→ **DATASET**:
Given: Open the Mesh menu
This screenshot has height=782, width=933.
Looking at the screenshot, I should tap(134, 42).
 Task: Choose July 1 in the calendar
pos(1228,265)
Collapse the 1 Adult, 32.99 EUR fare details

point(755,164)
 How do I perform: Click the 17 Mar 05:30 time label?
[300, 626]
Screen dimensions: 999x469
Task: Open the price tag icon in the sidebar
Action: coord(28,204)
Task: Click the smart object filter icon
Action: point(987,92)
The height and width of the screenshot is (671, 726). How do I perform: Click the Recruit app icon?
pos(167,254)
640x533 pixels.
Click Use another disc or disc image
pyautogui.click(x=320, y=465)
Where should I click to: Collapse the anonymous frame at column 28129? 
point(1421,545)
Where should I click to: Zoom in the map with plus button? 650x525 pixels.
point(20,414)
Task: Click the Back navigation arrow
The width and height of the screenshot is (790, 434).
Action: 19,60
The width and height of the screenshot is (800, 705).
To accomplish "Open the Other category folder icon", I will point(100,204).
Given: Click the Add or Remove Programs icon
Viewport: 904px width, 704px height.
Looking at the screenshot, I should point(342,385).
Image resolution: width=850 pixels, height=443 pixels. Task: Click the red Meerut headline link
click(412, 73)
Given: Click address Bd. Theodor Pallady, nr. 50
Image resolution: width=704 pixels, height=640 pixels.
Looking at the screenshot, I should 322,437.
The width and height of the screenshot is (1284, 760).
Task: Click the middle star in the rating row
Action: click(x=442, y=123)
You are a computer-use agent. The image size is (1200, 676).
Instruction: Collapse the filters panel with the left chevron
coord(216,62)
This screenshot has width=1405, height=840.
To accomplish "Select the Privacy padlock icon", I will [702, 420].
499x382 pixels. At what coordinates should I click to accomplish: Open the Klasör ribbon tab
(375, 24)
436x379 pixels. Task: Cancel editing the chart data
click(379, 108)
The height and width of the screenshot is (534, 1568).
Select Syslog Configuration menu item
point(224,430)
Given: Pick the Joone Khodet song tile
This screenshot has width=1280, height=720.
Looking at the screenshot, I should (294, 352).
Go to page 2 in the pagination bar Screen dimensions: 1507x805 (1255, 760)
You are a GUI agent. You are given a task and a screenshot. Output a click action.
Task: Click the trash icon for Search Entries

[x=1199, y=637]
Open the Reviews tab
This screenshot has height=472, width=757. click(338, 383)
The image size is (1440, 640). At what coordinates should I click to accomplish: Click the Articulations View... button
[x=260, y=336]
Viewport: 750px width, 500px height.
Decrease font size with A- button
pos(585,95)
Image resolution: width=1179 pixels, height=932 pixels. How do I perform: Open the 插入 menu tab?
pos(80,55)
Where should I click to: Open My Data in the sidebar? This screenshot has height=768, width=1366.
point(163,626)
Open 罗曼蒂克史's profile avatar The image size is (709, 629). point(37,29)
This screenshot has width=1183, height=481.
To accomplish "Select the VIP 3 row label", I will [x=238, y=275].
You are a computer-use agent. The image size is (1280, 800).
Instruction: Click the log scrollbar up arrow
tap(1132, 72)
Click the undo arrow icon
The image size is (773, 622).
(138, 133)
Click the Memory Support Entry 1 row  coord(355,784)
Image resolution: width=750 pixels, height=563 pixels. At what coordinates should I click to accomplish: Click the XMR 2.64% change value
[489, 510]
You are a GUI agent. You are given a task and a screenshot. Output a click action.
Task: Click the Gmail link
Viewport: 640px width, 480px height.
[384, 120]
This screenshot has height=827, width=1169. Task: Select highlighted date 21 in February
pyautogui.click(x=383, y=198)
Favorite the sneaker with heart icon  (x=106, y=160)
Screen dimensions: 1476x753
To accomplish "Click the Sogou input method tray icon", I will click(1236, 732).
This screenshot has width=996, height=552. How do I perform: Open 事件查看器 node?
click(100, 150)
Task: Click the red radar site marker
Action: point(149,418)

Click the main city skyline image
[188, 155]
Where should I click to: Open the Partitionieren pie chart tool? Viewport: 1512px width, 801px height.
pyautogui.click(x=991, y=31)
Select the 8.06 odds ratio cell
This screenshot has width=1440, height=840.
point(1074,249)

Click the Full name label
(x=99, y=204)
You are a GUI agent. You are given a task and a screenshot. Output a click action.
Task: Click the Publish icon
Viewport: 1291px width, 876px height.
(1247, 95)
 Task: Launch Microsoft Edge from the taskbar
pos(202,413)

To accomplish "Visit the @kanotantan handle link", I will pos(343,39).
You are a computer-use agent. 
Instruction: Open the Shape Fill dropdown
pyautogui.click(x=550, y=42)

→ **YOUR INSTRUCTIONS**:
Take the listing above and write it out again exactly.

→ **SOLUTION**:
Given: Open the Mesh menu
This screenshot has height=782, width=933.
Looking at the screenshot, I should tap(134, 42).
 Task: Choose July 1 in the calendar
pos(1228,265)
Collapse the 1 Adult, 32.99 EUR fare details

point(755,164)
 How do I perform: Click the 17 Mar 05:30 time label?
[300, 626]
Screen dimensions: 999x469
Task: Open the price tag icon in the sidebar
Action: coord(28,204)
Task: Click the smart object filter icon
Action: point(987,92)
The height and width of the screenshot is (671, 726). How do I perform: Click the Recruit app icon?
pos(167,254)
640x533 pixels.
Click Use another disc or disc image
pyautogui.click(x=320, y=465)
Where should I click to: Collapse the anonymous frame at column 28129? 
point(1421,545)
Where should I click to: Zoom in the map with plus button? 650x525 pixels.
point(20,414)
Task: Click the Back navigation arrow
The width and height of the screenshot is (790, 434).
Action: 19,60
The width and height of the screenshot is (800, 705).
To accomplish "Open the Other category folder icon", I will point(100,204).
Given: Click the Add or Remove Programs icon
Viewport: 904px width, 704px height.
Looking at the screenshot, I should point(342,385).
Image resolution: width=850 pixels, height=443 pixels. Task: Click the red Meerut headline link
click(412, 73)
Given: Click address Bd. Theodor Pallady, nr. 50
Image resolution: width=704 pixels, height=640 pixels.
Looking at the screenshot, I should 322,437.
The width and height of the screenshot is (1284, 760).
Task: Click the middle star in the rating row
Action: click(x=442, y=123)
You are a computer-use agent. The image size is (1200, 676).
Instruction: Collapse the filters panel with the left chevron
coord(216,62)
This screenshot has width=1405, height=840.
To accomplish "Select the Privacy padlock icon", I will [702, 420].
499x382 pixels. At what coordinates should I click to accomplish: Open the Klasör ribbon tab
(375, 24)
436x379 pixels. Task: Cancel editing the chart data
click(379, 108)
The height and width of the screenshot is (534, 1568).
Select Syslog Configuration menu item
point(224,430)
Given: Pick the Joone Khodet song tile
This screenshot has width=1280, height=720.
Looking at the screenshot, I should (294, 352).
Go to page 2 in the pagination bar Screen dimensions: 1507x805 (1255, 760)
You are a GUI agent. You are given a task and a screenshot. Output a click action.
Task: Click the trash icon for Search Entries

[x=1199, y=637]
Open the Reviews tab
This screenshot has height=472, width=757. click(338, 383)
The image size is (1440, 640). At what coordinates should I click to accomplish: Click the Articulations View... button
[x=260, y=336]
Viewport: 750px width, 500px height.
Decrease font size with A- button
pos(585,95)
Image resolution: width=1179 pixels, height=932 pixels. How do I perform: Open the 插入 menu tab?
pos(80,55)
Where should I click to: Open My Data in the sidebar? This screenshot has height=768, width=1366.
point(163,626)
Open 罗曼蒂克史's profile avatar The image size is (709, 629). point(37,29)
This screenshot has width=1183, height=481.
To accomplish "Select the VIP 3 row label", I will [x=238, y=275].
You are a computer-use agent. The image size is (1280, 800).
Instruction: Click the log scrollbar up arrow
tap(1132, 72)
Click the undo arrow icon
The image size is (773, 622).
(138, 133)
Click the Memory Support Entry 1 row  coord(355,784)
Image resolution: width=750 pixels, height=563 pixels. At what coordinates should I click to accomplish: Click the XMR 2.64% change value
[489, 510]
You are a GUI agent. You are given a task and a screenshot. Output a click action.
Task: Click the Gmail link
Viewport: 640px width, 480px height.
[384, 120]
This screenshot has height=827, width=1169. Task: Select highlighted date 21 in February
pyautogui.click(x=383, y=198)
Favorite the sneaker with heart icon  (x=106, y=160)
Screen dimensions: 1476x753
To accomplish "Click the Sogou input method tray icon", I will click(1236, 732).
This screenshot has width=996, height=552. How do I perform: Open 事件查看器 node?
click(100, 150)
Task: Click the red radar site marker
Action: point(149,418)

Click the main city skyline image
[188, 155]
Where should I click to: Open the Partitionieren pie chart tool? Viewport: 1512px width, 801px height.
pyautogui.click(x=991, y=31)
Select the 8.06 odds ratio cell
This screenshot has width=1440, height=840.
point(1074,249)

Click the Full name label
(x=99, y=204)
You are a GUI agent. You are given a task and a screenshot. Output a click action.
Task: Click the Publish icon
Viewport: 1291px width, 876px height.
(1247, 95)
 Task: Launch Microsoft Edge from the taskbar
pos(202,413)

To accomplish "Visit the @kanotantan handle link", I will pos(343,39).
You are a computer-use agent. 
Instruction: Open the Shape Fill dropdown
pyautogui.click(x=550, y=42)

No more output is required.